The first Indian seaplane was launched in 2010, and named ‘Jal Hans’, with commercial services launching in 2011 from Port Blair. And both India, and our politicians, seem to have missed the seaplane party.

The first ever production one, the Felixstowe F.2 was built during World War I, for use by the British Royal Air Force and Royal Naval Air Service. That’s 1917, we’re talking about. At this rate, we’ll soon be plastering our primetime programmes with news of prominent politicians carrying the first-ever transistor radios. Or perhaps, the steam engine will be the transportation of the future.

The Prime Minister flew in on a six-seater Quest Kodiak 100 seaplane. A single-engine, fixed-wing aircraft, with an unpressurised cabin — no ACs here, ma — the Kodiak was identified by its call sign, plastered to the sides of the craft, ‘N181KQ’. It’s also an ‘amphibious’ aircraft, which can land on and take-off from land.
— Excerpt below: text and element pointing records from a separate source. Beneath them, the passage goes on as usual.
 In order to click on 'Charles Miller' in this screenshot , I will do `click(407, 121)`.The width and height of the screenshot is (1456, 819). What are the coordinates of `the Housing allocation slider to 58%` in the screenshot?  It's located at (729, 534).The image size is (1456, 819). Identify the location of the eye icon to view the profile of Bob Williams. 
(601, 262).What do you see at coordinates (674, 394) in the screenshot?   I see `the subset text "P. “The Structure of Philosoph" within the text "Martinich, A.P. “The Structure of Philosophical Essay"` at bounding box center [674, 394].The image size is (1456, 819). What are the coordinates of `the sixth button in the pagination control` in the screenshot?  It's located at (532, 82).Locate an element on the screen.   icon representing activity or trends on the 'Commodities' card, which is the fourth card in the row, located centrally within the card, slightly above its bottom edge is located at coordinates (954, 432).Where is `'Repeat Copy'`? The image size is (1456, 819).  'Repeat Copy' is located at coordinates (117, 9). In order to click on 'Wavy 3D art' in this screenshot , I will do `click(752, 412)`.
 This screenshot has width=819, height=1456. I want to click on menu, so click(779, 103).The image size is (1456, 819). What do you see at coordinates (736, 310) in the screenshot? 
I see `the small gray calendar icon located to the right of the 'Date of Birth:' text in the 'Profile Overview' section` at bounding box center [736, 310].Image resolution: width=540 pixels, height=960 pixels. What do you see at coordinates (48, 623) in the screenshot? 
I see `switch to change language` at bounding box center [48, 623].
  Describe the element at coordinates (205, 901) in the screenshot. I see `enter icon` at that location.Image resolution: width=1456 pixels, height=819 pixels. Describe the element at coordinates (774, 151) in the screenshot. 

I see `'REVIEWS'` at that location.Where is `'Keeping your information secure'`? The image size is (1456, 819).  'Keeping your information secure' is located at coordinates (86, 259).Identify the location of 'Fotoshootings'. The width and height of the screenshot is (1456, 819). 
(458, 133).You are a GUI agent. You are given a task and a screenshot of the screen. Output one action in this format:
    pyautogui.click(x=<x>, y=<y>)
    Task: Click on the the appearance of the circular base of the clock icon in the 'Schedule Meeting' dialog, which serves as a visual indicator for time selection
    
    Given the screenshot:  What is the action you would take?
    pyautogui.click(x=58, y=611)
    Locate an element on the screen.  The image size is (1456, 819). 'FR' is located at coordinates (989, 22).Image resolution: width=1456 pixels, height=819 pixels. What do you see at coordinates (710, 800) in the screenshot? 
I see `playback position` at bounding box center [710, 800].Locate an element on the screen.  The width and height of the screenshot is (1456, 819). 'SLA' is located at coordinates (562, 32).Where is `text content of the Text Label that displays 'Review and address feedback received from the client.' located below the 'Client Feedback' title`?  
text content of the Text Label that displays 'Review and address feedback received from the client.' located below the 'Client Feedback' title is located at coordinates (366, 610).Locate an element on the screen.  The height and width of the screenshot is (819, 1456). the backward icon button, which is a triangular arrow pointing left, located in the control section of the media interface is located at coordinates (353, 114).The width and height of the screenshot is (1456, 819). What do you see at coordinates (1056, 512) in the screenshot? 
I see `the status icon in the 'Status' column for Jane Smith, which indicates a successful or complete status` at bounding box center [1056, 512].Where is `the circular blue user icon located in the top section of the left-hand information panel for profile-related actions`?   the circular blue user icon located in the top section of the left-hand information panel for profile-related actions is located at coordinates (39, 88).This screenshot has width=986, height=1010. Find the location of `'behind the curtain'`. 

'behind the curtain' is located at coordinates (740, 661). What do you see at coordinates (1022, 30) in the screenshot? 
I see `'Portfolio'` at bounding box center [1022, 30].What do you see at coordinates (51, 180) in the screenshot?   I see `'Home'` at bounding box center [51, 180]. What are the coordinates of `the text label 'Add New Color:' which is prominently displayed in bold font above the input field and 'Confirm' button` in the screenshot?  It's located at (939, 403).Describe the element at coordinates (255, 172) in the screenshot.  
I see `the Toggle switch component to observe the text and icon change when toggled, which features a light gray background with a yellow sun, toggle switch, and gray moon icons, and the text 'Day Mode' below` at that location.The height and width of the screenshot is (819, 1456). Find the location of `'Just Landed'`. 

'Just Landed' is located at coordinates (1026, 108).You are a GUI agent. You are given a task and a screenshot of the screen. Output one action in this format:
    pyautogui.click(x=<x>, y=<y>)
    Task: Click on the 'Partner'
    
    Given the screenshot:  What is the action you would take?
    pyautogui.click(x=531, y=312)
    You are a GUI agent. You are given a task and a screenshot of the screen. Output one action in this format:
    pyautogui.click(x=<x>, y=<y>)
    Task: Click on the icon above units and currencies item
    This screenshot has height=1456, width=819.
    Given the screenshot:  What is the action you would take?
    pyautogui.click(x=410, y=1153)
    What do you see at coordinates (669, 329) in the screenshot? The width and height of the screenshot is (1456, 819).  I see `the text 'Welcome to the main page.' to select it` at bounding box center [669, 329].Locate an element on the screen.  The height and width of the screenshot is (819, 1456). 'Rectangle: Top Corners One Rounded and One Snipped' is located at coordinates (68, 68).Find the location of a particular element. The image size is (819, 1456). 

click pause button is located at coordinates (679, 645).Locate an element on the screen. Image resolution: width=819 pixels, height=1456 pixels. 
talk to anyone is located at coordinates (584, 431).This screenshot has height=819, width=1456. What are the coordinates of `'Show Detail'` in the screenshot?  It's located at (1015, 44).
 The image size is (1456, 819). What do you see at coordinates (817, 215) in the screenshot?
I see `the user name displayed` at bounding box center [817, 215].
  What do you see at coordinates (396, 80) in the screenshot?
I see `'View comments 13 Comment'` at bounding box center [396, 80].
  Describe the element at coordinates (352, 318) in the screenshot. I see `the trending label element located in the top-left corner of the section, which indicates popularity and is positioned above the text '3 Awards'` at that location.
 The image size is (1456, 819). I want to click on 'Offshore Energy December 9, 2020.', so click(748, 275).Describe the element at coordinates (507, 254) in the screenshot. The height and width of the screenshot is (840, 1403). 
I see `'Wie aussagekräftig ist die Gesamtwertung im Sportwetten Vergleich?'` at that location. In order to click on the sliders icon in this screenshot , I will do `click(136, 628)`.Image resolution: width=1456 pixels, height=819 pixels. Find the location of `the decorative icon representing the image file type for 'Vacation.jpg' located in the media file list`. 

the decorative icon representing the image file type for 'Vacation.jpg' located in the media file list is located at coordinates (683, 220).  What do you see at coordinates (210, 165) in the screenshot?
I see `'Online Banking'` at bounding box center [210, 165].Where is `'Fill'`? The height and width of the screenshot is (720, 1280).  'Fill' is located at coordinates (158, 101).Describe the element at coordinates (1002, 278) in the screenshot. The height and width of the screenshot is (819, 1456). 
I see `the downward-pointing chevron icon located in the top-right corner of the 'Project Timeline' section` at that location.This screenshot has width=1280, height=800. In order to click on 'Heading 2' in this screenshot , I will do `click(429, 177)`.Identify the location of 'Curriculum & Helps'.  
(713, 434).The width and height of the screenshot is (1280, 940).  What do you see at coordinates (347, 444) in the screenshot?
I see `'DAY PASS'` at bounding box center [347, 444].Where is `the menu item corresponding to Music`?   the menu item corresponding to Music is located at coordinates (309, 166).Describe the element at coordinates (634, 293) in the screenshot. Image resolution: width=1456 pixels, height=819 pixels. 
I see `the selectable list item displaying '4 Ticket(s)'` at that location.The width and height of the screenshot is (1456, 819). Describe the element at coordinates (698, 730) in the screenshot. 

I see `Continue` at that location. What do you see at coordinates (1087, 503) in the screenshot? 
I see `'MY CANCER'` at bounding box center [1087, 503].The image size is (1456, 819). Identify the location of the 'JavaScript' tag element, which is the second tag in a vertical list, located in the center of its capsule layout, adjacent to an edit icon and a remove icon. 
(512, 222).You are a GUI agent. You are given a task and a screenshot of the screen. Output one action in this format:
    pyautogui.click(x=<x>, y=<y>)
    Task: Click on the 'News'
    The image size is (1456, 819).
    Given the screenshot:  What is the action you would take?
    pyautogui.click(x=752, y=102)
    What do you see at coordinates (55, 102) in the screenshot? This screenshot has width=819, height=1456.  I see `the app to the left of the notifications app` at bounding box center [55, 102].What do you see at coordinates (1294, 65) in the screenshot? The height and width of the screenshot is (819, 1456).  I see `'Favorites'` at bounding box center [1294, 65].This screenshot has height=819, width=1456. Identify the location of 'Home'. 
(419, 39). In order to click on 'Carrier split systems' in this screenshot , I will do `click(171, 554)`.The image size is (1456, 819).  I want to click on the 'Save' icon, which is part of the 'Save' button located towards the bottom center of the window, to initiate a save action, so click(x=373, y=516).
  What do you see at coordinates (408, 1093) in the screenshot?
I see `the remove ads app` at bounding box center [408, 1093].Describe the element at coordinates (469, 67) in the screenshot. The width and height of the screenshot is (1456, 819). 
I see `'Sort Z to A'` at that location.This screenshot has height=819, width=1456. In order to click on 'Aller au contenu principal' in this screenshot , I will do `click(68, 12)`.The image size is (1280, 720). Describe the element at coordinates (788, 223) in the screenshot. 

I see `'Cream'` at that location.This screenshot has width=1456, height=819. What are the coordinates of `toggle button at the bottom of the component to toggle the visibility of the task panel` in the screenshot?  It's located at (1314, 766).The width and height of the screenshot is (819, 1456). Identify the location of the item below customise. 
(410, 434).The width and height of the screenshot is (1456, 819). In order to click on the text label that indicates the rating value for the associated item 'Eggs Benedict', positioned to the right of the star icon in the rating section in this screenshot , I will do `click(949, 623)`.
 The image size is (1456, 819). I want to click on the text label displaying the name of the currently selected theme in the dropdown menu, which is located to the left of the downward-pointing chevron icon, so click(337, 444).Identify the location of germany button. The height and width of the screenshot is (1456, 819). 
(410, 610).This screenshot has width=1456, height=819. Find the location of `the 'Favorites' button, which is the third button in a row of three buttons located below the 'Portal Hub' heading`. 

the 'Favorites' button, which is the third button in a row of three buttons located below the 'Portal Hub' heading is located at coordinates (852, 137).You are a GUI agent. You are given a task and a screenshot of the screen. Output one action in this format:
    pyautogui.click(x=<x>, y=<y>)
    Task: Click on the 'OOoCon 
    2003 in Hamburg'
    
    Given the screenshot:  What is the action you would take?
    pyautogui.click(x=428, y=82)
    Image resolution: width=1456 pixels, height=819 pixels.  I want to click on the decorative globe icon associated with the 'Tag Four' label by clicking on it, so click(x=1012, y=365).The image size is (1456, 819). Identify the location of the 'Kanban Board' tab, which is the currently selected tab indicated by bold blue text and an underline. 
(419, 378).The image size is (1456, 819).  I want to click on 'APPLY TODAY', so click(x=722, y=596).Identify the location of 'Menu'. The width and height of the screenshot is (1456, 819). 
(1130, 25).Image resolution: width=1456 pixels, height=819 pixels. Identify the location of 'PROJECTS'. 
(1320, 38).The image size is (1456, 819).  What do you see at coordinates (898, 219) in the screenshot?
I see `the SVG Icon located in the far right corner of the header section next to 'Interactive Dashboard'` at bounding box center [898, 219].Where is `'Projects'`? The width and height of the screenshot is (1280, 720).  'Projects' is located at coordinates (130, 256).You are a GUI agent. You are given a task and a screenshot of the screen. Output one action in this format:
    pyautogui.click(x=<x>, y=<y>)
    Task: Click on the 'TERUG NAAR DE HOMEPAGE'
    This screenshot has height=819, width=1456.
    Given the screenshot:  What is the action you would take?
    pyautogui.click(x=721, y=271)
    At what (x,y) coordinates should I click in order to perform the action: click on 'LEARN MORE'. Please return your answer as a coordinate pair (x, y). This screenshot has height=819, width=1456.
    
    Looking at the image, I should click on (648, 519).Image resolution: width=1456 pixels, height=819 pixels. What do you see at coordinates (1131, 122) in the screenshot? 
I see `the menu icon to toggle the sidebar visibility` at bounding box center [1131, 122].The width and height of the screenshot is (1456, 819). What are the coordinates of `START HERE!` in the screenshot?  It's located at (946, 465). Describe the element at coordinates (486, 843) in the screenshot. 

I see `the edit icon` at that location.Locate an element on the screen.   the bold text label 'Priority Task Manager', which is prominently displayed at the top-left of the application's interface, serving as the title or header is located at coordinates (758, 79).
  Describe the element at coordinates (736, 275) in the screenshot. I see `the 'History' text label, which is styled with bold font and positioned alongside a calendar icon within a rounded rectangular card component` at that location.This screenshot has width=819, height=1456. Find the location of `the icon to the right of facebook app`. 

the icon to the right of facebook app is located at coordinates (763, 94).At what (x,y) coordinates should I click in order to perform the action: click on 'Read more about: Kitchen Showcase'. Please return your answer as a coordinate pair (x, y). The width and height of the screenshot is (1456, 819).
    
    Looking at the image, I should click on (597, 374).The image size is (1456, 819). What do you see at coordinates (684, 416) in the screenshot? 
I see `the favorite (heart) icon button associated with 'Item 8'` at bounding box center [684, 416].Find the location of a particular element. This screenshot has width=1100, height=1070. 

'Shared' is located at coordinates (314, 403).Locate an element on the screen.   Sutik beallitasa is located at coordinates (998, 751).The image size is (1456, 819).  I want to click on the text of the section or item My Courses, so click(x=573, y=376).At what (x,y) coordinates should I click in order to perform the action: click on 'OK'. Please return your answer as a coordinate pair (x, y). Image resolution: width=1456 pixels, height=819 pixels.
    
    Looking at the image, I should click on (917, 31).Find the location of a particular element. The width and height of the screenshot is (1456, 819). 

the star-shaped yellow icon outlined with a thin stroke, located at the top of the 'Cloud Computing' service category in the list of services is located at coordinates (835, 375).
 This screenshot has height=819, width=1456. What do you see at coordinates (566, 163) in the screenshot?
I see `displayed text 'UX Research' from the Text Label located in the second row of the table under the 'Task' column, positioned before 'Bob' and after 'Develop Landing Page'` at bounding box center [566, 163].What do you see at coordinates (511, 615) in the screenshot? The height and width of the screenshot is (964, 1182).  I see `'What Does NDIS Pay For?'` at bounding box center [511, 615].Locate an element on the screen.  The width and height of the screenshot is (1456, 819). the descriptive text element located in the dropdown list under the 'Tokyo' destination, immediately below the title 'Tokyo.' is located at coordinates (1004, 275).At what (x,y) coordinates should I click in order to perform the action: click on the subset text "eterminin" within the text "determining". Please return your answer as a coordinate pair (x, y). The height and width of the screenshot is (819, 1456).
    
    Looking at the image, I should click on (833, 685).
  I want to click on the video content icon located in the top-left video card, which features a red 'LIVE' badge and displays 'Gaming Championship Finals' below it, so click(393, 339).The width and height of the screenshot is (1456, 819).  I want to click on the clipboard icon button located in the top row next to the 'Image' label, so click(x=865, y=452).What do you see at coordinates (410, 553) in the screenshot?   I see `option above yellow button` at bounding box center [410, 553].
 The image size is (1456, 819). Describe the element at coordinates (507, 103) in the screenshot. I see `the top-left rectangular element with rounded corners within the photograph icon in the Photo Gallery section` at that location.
The aircraft is the only one manufactured by the Idaho-based Quest Aircraft Company, but it should soon become much more commonplace around the country. A prominent low-cost flight service has signed a deal with Quest to buy 100 of these aircraft in the hopes that they can reach previously inaccessible locations, and operate from poor quality runways.

With changes in mass transport like the burgeoning advent of full-sized aircraft, the improvement of surface transport services across the world, and with their limited capacity, seaplanes are now much less common than they used to be in the decades after the War.

Today, they are primarily used by private operators as luxury travel — you know, for when they need to get to their luxury yachts, or in rescue services when roadways are blocked. So, not only are seaplanes not novel anymore, they’re actually fairly passé. Better late than never?